From a physical perspective, EOR cannot be decoupled from earlier production stages, as its apparent favorable conditions for producing low-carbon oil exist solely due to prior exploitation. While DAC-based CO2-EOR may reduce the overall carbon footprint of oil by 10–32% (Fig. S2, ESI), oil remains a carbon-intensive resource. To achieve net-zero emissions, the additional CO2 that cannot be stored in the reservoir could be sequestered elsewhere—such as in saline aquifers commonly located beneath oil reservoirs or in other suitable geological formations. However, this storage operation is independent of oil production itself, redirecting attention to the broader question of whether fossil fuel emissions should be offset through carbon removals.

From a policy perspective, there may be arguments for omitting certain legacy emissions from CO2 accounting—particularly for depleted fields where the environmental impact has already occurred. The long time frames of oil production, often spanning multiple operators and extraction phases, complicate accountability. However, the situation is fundamentally different for new oil and gas developments, i.e., initiated now or in the future. These projects are developed with full awareness of the emissions involved, and omitting earlier-phase emissions while claiming climate neutrality during EOR is wrong. Establishing transparent and consistent carbon accounting frameworks is essential to prevent misleading narratives about the climate impact of oil production and to ensure accountability in meeting climate targets.

5 Conclusion

We developed a general top-down approach that enables a consistent and efficient assessment of the carbon balance of oil and gas reservoirs, including and focusing on the EOR phase. This approach is based on simple material and volume balances and allows mapping the produced fluids onto a ternary diagram, thus yielding an insightful geometrical representation. Our assumptions provide a lower-bound estimate of the overall carbon footprint, as it excludes indirect emissions from hydrocarbon use. Project-specific insights from life cycle analyses can further refine the model parameters within the proposed framework.

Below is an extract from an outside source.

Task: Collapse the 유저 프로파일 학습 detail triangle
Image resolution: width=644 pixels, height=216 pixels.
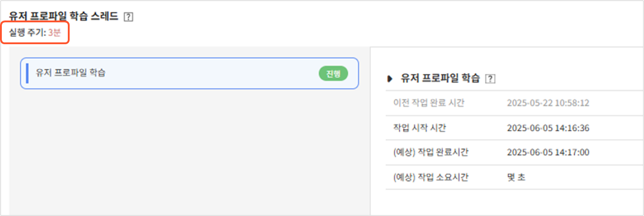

Our analysis demonstrates that CO2-EOR does not enable the production of carbon-neutral oil when the entire reservoir lifetime is considered, as oil reservoirs lack the capacity to store all the CO2 generated from extracted hydrocarbons. While carbon neutrality may appear achievable within limited time frames—such as during part or all of the CO2-EOR phase—this overlooks emissions from earlier production stages. These findings underscore the need for clear frameworks to address legacy emissions.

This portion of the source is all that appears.